Shareholders who wish to participate in the AGM must be registered as shareholders in the share register maintained by Euroclear Sweden AB on Thursday, April 20, 2017, and must also notify the company of their intention to participate in the AGM no later than Thursday, April 20, 2017 (preferably before 4.00 p.m.).

Registration to participate in the AGM may take place in the following ways:

  • by telephone on +46 31 743 95 91 
  • by mail to Wallenstam AB (publ), FAO: Louise Wingstrand, SE 401 84 Gothenburg, Sweden 
  • on Wallenstam's website at www.wallenstam.se/arsstamma

During registration, shareholders must provide:

  • their name (company name)
  • civic registration number (corporate identity number)
  • address and telephone number      
  • the name and civic registration number of any proxy  
  • the number of any accompanying assistants (no more than two)

Shareholders who have their shares registered with nominees must re-register their shares in their own name in order to have the right to participate in the AGM. Such registration, which may be temporary, must be completed at Euroclear Sweden AB on Thursday, April 20, 2017. Shareholders should request their nominees to ensure re-registration in good time before this date.

Shareholders represented by proxy must issue a written, dated power of attorney for the proxy. Power of attorney forms can be obtained from www.wallenstam.se/arsstamma. Power of attorney forms should be sent in original to the company at the above address in good time before the AGM. If the power of attorney is issued by a legal entity, the certificate of registration or equivalent legitimacy papers must be sent to the company.
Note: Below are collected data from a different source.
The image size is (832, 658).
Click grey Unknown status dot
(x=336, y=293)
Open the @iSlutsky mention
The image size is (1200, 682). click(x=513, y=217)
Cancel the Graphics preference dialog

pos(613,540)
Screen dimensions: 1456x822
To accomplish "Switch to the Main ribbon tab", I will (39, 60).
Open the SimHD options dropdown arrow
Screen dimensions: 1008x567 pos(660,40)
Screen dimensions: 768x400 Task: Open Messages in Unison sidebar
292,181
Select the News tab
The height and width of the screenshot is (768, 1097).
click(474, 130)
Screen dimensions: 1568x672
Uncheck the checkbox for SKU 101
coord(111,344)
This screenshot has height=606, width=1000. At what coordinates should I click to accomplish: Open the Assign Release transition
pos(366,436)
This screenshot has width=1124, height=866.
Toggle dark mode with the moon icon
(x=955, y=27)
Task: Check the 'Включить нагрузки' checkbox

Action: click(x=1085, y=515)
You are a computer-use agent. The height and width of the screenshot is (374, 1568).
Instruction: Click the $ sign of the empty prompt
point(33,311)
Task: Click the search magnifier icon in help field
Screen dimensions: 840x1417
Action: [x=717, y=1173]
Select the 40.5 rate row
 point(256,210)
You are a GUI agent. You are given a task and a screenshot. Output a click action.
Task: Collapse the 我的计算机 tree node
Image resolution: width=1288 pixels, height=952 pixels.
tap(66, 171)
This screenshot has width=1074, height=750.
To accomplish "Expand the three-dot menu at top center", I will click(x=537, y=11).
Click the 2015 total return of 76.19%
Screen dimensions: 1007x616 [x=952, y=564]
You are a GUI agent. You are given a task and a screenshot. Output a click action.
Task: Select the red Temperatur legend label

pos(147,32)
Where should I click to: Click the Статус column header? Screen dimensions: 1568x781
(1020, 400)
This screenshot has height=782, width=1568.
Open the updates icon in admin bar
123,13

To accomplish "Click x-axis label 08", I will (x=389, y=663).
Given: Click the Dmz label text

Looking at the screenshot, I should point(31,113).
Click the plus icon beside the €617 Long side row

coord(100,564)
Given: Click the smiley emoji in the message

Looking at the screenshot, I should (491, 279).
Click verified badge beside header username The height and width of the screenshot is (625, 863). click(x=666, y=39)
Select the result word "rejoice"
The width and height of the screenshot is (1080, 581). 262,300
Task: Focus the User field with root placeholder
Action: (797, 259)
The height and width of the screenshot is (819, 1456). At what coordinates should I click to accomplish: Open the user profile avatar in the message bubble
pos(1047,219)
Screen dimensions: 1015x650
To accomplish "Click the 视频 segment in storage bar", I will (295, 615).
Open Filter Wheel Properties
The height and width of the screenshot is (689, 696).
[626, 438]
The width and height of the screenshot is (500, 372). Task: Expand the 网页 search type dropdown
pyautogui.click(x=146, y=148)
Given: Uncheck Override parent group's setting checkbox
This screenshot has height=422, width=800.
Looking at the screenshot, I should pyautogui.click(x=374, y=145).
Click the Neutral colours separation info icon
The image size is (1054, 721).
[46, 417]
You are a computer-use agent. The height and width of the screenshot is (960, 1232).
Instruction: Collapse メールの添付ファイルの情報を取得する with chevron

Note that shareholders who are represented by proxies must also register with the company according to the above instructions and be listed as shareholders in the share register on April 20, 2017.

Proposed agenda

  1. Opening of the meeting
  2. Election of chairman for the meeting
  3. Preparation and approval of the voting list
  4. Approval of the agenda for the meeting
  5. Election of one or two persons to verify the minutes
  6. Determination of whether the meeting has been duly convened
  7. Statements by the Chairman of the Board and the CEO
  8. Presentation of the annual accounts and the consolidated financial statements and also the audit report for the parent company and the Group
  9. Resolution regarding the adoption of the income statement and balance sheet and also the consolidated income statement and consolidated balance sheet
  10. Resolution regarding the allocation of the company’s profit according to the adopted balance sheet
  11. Resolution regarding discharge from liability for the Board members and the CEO
  12. Approval of the number of Board members and the number of auditors and deputy auditors
  13. Approval of the remuneration to be paid to Board members and the auditor
  14. Election of the Chairman of the Board and other Board members
  15. Election of the auditor and deputy auditor  
  16. Election of the Nomination Committee
  17. Resolution regarding guidelines for remuneration to senior executives  
  18. Resolution on reduction of the share capital through cancellation of shares
  19. Resolution regarding authorization for the Board to decide on the acquisition of the company’s own shares
  20. Resolution regarding authorization for the Board to decide on assignment of the company’s own shares
  21. Conclusion of the meeting

Motions

Item 2: The Nomination Committee proposes that Chairman of the Board Christer Villard be elected as chairman of the meeting.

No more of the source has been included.